Acusações e plano “Punhal Verde e Amarelo”

De acordo com a Procuradoria-Geral da República (PGR), os acusados do núcleo 3 teriam articulado ações violentas para desestabilizar o país, incluindo um plano denominado “Punhal Verde e Amarelo”. Esse plano previa o assassinato de autoridades, como o ministro Moraes, o presidente Luiz Inácio Lula da Silva e o vice, Geraldo Alckmin.

Segundo a denúncia, parte do grupo buscava atrair altos oficiais do Exército para aderir ao golpe, enquanto outros membros estariam envolvidos em campanhas de desinformação sobre o sistema eleitoral.

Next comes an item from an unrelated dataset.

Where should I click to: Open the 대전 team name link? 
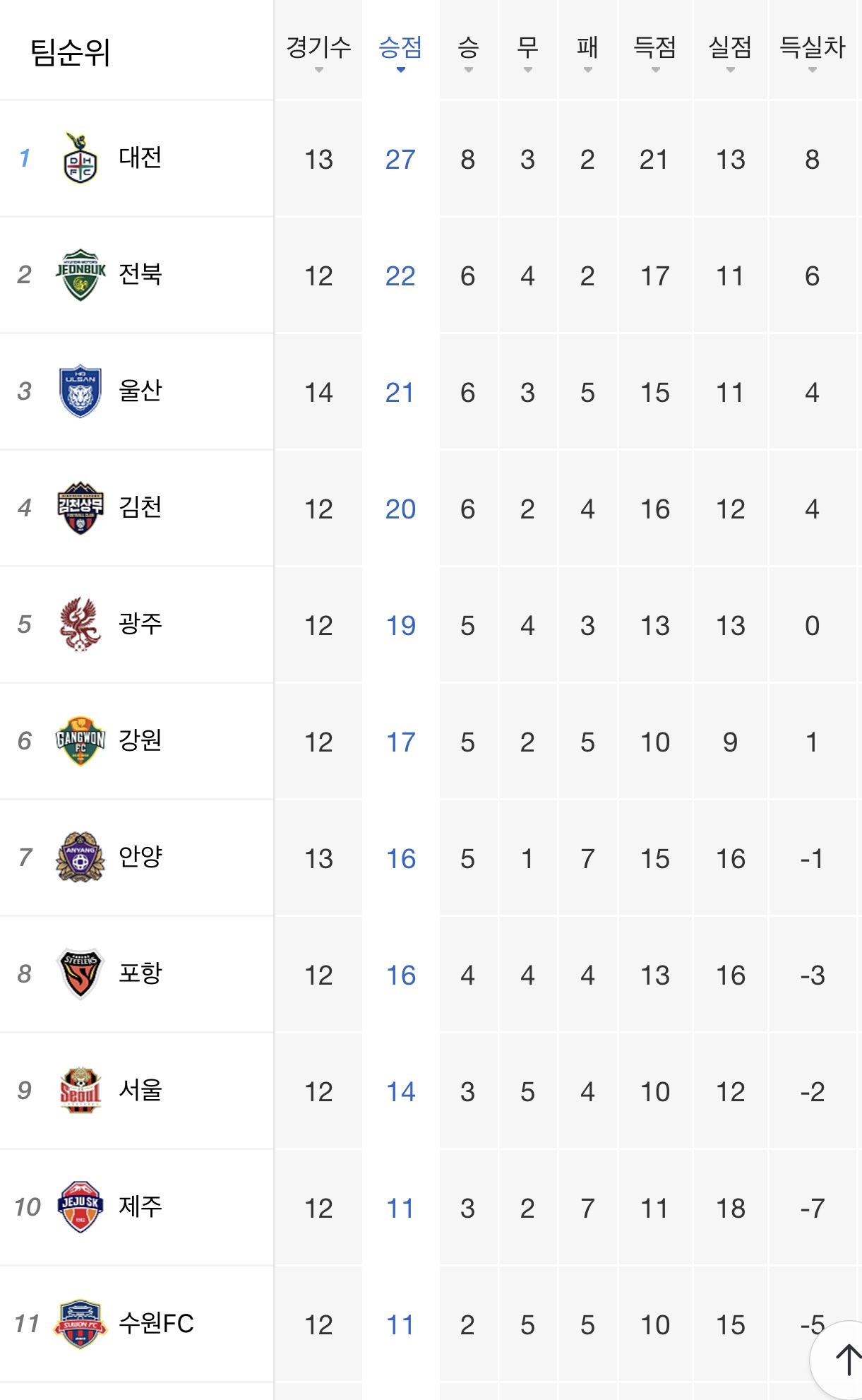[140, 158]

Voto de Moraes e evidências apresentadas

No seu voto, Moraes afirmou que havia provas concretas de planejamento e execução das ações delineadas no plano “Punhal Verde e Amarelo”. Ele mencionou documentos que apontam para a operação “Copa 2022”, considerada parte da estratégia para o golpe.

Moraes também ressaltou que havia conversas interceptadas por meio de aplicativos e deslocamentos registrados via telefonia celular, indicando presença física de alguns réus em campo para realizar atos violentos.

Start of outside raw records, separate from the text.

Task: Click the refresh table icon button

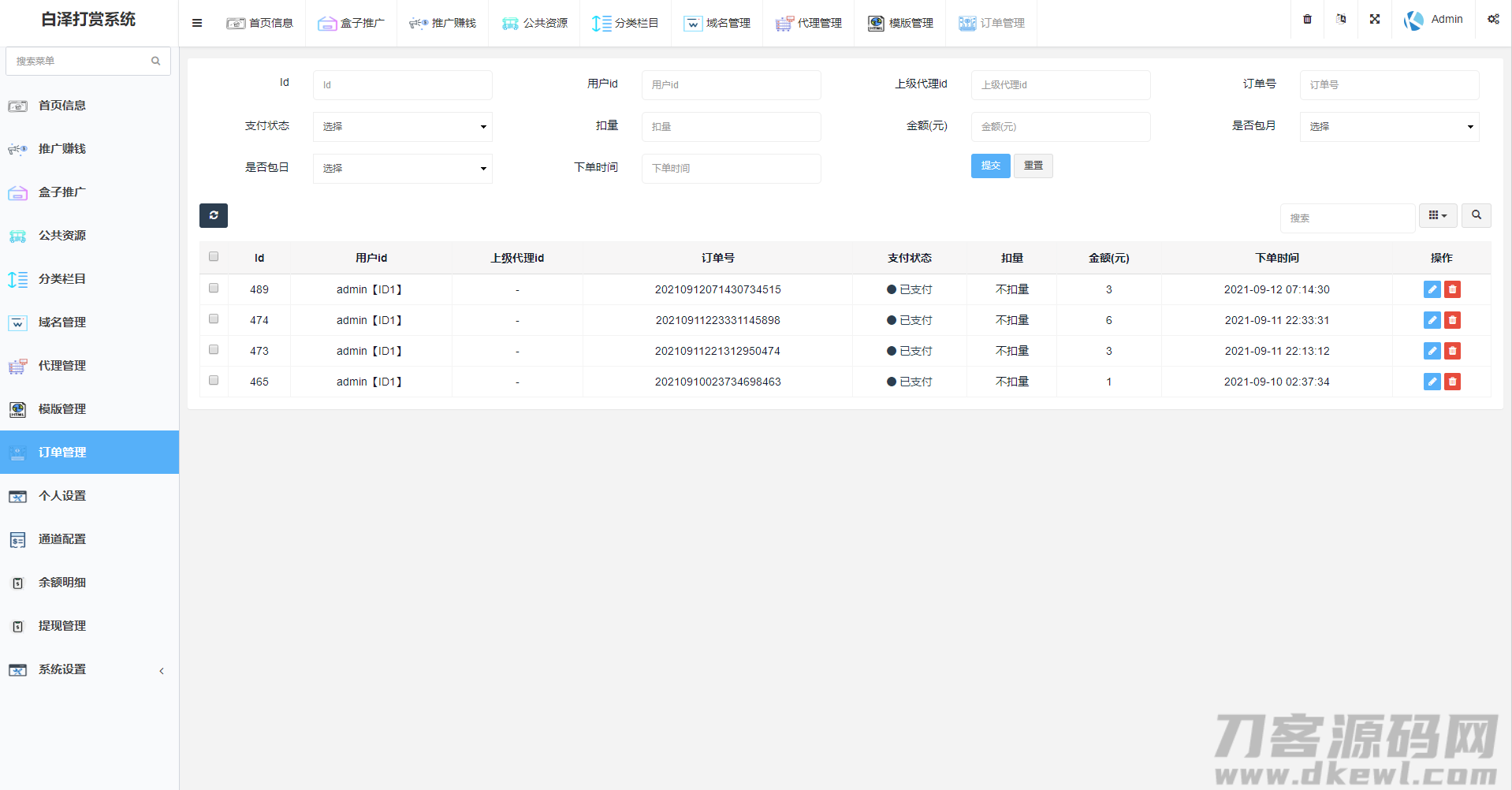Action: pyautogui.click(x=214, y=215)
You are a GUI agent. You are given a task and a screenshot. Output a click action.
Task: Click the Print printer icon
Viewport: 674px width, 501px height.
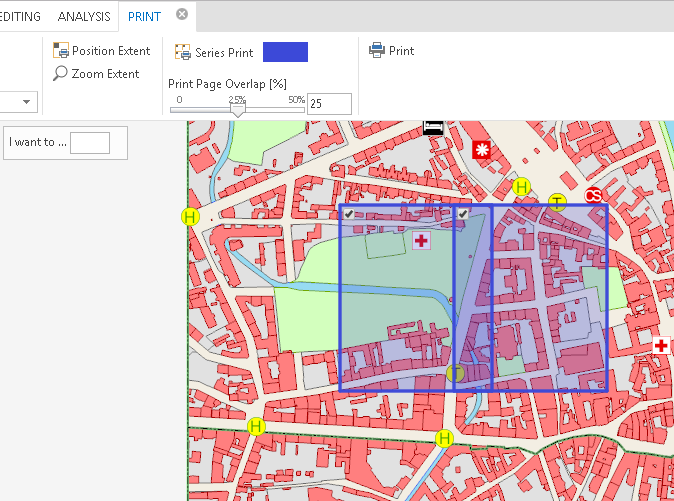point(377,50)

Entre os réus, dois — o coronel Márcio Nunes de Resende Júnior e o tenente-coronel Ronald Ferreira de Araújo Júnior — tiveram propostas de condenação por crimes menos graves: incitação à animosidade das Forças Armadas e associação criminosa, segundo o ministro.

Reação institucional e contexto do julgamento

A investigação e o julgamento fazem parte da ação penal nº 2668, que apura a tentativa de golpe após as eleições presidenciais de 2022.

A sessão foi suspensa e deverá ser retomada à tarde, quando outros ministros da Primeira Turma (Cristiano Zanin, Cármen Lúcia e Flávio Dino) registrarão seus votos, abrindo caminho para a definição das penas, caso haja condenações.

Segundo a PGR, as ações atribuídas aos acusados demonstram que não se tratava apenas de planos teóricos, mas de uma estrutura organizada para executar medidas golpistas, com pressão sobre militares e disseminação de fake news para fragilizar instituições democráticas.